The House Committee on Oversight and Reform this week will bring the CEOs of some of the largest energy companies in the world before a hearing that is likely to be more about generating headlines ahead of the U.N. Climate Change Conference than solving our pressing energy and environmental challenges.
That’s unfortunate, because American consumers, farmers and small businesses need help in the face of mounting inflation and surging energy prices – from gasoline to propane and natural gas to electricity. Oil prices have surged past $85 a barrel, natural gas surpassed its highest price in 13 years this month, and gasoline is the highest it has been since 2014.
The Energy Information Administration has forecast a colder winter and sharply higher home heating costs, which a Consumer Energy Alliance analysis found would add an unbelievable $13.6 billion to family energy bills nationwide. For the many Americans on fixed incomes or living below the poverty line, this will make for a tough winter.
We need affordable, reliable energy more than ever, something that should be glaringly obvious when gasoline is nearly $8 a gallon in parts of California, the well-documented result of governmental policies that put consumers last and have led to some of the nation’s most expensive energy.
While we appreciate Congressional efforts to keep spurring environmental progress – after all, the U.S. is the unparalleled world leader world in every aspect of emissions reductions – the irrational focus on eliminating oil and gas does not equal greater reductions. It does, however, mean ever-higher gasoline and electricity prices and the pain that causes. It does mean more frequent brownouts or blackouts, like the developing world (and California) suffers.
Bad energy policies make for a bad economy, period. Good energy and environmental policy spurs innovation and lets companies do what they do best, pushing for ever-greater environmental standards, diversifying our energy economy and making sure we have the the ability to deliver reliable, affordable energy. Our tale of the tape is world-beating emissions reductions because of innovation, technical ingenuity, and energy diversity – including the increased natural gas use and a surge in wind and solar power.
One fact you won’t hear at the hearing: Taken as a group, the four major oil companies – Shell, ExxonMobil, BP and Chevron – already have built or are building 60.2 Gigawatts of wind or solar power. That equals 84% of the 71.5 Gigawatts of new wind and solar power the Energy Information Administration has forecast will be added to the U.S. grid in 2021 and 2022.
They are also investing in other low-carbon technologies like hydrogen, carbon capture and renewable or biofuels. As engineering and research giants, these companies’ innovations have yielded tens of thousands of patents and improvements in the quality of life for American consumers.
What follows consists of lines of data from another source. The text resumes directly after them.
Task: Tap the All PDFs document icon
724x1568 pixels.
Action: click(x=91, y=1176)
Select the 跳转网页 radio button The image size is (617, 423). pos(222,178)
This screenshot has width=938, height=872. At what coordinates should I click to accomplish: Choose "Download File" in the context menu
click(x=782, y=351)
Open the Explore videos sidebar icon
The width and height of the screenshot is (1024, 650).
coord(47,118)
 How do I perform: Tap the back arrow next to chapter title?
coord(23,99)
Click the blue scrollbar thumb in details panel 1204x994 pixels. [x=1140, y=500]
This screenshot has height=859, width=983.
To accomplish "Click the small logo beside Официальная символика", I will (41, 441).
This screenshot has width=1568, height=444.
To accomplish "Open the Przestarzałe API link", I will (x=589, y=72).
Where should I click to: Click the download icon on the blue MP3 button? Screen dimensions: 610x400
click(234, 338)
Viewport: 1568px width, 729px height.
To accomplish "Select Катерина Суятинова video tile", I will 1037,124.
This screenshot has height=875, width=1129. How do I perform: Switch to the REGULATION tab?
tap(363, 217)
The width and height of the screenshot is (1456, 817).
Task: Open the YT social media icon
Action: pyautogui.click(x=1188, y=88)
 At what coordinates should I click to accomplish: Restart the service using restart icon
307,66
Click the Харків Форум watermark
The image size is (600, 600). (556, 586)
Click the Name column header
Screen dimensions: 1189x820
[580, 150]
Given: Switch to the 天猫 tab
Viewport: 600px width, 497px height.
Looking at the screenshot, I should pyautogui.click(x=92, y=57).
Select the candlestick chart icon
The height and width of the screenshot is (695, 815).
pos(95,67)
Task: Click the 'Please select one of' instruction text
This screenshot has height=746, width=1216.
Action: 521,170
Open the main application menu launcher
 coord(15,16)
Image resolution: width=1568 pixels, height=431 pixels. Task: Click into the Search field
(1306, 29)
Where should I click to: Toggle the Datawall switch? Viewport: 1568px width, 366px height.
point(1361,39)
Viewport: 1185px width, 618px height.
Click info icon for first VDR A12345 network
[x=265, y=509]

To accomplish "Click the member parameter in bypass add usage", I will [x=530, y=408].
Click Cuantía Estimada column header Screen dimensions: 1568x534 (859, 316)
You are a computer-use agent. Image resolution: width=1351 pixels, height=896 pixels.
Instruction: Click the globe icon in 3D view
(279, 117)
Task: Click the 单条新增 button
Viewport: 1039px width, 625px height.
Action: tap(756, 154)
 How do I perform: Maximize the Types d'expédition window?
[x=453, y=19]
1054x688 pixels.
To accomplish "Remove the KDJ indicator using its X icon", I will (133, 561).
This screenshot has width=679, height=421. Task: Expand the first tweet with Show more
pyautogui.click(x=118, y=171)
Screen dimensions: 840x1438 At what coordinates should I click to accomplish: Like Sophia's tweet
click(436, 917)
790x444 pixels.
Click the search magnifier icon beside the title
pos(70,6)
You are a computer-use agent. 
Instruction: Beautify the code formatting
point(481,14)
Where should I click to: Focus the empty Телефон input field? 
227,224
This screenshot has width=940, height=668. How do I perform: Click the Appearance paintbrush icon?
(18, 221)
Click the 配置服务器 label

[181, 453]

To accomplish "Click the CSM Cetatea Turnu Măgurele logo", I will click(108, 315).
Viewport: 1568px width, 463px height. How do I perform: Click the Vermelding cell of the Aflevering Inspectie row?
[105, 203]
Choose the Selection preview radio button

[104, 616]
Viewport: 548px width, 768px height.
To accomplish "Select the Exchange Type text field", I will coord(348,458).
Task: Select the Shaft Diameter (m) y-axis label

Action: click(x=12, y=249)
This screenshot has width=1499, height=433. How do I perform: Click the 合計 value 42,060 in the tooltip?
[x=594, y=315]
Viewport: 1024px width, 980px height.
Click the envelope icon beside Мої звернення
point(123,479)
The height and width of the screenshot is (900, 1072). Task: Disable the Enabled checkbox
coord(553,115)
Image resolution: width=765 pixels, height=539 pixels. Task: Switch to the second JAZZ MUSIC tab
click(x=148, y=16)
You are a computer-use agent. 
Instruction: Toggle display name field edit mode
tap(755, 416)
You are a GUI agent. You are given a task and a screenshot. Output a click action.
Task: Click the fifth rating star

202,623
Trying to take these companies off of the table in the hope of recreating the Big Tobacco financial bonanza – as a small, coordinated group of plaintiffs’ lawyers, activist academics, faux journalists and the anti-energy lobby hope to do – should be called what it is: economic and environmental self-sabotage.
In fact, the politically motivated attacks on oil and gas, including the federal leasing moratorium this year, are one reason investment in the sector has lagged since the COVID shock. That means we have less energy despite having become the world’s largest oil and gas producer, and the second-largest renewable power producer. We are reduced, once again, to begging OPEC for more oil and gas.
Without a course correction, Americans will soon see how higher natural gas prices lead to higher fertilizer and chemical costs, which in turn leads to things like a CO2 shortage – vital for the food and beverage industry – and higher corn prices, crucial for livestock. What follows is higher prices for beef, cereal and cooking oils – and thousands more household staples.
This is happening in real time in the UK, which will host the U.N. Climate Change Conference in Glasgow starting on Halloween. British factories have been shut, drivers have been forced to wait in long fuel lines and natural gas prices have more than quadrupled while the wholesale electricity price surged 4,900% at one point. Europe is facing similar challenges, owing largely to similar policies that put affordability and reliability and therefore, people, last.
Some U.S. politicians want to replicate these policies here in the name of showing leadership to the world. But our leaders should take a minute to reflect because our environmental leadership record is already clear, while China is still the biggest greenhouse gas emitter and has only promised to stop increasing its emissions by 2030. Twenty-three of the world’s 25 dirtiest cities are in China, which as a group emit 52% of the world’s urban carbon. Why hasn’t any Congressional committee held a hearing on that?
Our elected leaders will not be judged at the midterm elections by the commitments they make at foreign conferences where the routine is to hail China for its egregious emissions, and criticize America. They won’t be remembered for grandstanding at a Congressional hearing that is little more than a set-up designed to please anti-energy zealots.
No, voters will remember the economic agony they felt at the gas pump or the supermarket, and take it out on the elected leaders they hold responsible. It’s time for our leaders to collaborate and put consumers first to ensure we can keep the lights on, our homes warm, our crops bountiful and our environment ever-improving.